Now biodiesel, on the other hand, each batch of fuel is a few hours in the garage to filter, measure, mix, measure, filter, re-test, re-measure, re-mix, and on and on.....for EVERY tank of fuel? If, no when you get it wrong, you find out when that bad fuel hits your engine. You coast to the side of the road and call a tow truck. There's a few months worth of fuel savings gone.

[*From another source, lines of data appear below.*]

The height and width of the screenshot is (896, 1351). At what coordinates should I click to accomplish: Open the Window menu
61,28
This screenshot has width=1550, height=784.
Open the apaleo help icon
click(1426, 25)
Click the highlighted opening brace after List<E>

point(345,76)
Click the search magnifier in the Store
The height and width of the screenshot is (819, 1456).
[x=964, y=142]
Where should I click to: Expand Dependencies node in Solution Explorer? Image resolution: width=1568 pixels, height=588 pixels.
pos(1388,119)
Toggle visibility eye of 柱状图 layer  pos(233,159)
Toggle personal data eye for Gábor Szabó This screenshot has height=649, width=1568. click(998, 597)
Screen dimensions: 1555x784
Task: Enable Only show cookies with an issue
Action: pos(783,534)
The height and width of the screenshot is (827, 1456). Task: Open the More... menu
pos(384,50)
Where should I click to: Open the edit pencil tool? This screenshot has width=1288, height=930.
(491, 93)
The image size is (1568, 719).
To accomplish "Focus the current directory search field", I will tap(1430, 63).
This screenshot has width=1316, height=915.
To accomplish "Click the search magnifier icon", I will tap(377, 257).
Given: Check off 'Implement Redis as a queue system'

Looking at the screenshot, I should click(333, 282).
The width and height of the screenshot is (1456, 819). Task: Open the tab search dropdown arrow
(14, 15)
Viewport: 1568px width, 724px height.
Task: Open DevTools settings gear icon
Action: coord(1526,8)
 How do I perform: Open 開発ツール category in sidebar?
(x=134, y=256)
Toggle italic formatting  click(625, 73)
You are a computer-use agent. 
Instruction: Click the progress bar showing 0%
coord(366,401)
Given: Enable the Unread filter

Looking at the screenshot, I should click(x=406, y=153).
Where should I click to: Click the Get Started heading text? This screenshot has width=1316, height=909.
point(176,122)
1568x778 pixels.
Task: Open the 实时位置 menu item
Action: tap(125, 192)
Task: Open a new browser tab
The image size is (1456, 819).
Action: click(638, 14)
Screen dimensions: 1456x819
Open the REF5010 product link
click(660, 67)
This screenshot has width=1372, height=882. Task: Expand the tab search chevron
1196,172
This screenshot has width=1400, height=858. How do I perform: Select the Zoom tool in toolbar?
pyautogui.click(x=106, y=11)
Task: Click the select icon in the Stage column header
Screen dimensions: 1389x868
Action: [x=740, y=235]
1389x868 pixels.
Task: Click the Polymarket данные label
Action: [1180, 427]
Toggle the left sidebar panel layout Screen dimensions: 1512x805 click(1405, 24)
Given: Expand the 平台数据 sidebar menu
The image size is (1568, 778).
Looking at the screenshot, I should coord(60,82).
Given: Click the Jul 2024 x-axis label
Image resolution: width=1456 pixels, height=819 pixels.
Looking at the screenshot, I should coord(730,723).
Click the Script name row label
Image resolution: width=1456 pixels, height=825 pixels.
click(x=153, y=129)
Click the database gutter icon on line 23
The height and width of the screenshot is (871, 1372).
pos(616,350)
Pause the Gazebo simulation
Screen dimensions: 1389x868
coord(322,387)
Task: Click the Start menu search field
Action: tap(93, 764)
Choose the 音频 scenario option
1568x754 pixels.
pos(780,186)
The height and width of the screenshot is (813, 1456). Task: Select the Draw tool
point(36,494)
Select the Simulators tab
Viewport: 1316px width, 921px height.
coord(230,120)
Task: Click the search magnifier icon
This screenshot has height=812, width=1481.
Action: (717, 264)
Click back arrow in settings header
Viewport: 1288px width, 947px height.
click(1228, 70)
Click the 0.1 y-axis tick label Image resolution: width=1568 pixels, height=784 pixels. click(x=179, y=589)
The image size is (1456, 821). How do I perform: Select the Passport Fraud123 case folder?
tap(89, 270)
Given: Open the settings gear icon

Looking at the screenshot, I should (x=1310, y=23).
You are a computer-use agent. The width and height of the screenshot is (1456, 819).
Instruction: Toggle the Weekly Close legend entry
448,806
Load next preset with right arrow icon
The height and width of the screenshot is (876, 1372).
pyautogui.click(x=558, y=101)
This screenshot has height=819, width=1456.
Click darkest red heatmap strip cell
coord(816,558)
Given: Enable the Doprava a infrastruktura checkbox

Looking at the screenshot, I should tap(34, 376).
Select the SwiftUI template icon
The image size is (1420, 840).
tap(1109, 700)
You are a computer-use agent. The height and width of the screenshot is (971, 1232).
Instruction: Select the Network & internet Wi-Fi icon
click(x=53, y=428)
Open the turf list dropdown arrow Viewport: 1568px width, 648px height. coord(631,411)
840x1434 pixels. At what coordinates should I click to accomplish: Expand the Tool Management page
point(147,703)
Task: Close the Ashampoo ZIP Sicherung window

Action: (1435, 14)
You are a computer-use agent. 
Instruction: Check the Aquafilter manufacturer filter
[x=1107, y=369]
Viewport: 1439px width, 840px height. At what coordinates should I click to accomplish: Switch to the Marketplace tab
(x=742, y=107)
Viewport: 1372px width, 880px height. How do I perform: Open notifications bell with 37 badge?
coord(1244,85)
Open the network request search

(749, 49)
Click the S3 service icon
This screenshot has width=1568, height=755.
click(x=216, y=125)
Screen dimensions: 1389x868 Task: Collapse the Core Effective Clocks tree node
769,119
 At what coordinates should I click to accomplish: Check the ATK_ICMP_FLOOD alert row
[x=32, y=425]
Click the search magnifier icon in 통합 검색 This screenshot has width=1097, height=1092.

Not knocking bio, different strokes for different folks. It's just funny when someone that hasn't done either pretends they know more than someone that lived it every day for 100,000 miles. Sure, I didn't live bio every day, but I spent enough time helping my coworker get his car right. That experience is why I decided to spend a whole weekend (haha) adding a fuel system to my car.
Preach:
Here's something to consider if you're running bio or wvo. The extra lubricity of both fuels well decrease wear on your engine. But, BUT you MUST change your oil more frequently. The grease will make it past your rings (just like diesel does) then will collect in your oil and sludge up. I changed my oil every 3K and never had an issue. When I did my head gasket as either 290K or 310K the cylinder walls and cam lobes still had cross-hatch very visible. I'm not sure, but I think Bio has less of an issue with the sludge because a lot of that is stripped out. But I figured, changing my oil more often is good anyway. And my fuel was about $0.07 - $0.17 a gallon (iirc), so I could afford the oil.
That sounds awesome and close to what I want to do. Did your friend do it? Planning on getting a step van and converting it to veg oil.
I had a 96 F250 Powerstroke. I put oil in the fuel tank. Ran from Scranton, PA to Conneticut with a 28' enclosed trailer to buy a car. Then drove all the way to Waco from PA with it.
No issues with the fuel, just make sure its been filtered out. 5 micron is good if memory is correct. As long as you only use in the summer, or where temps stay above 70ish you should be alright with no heater.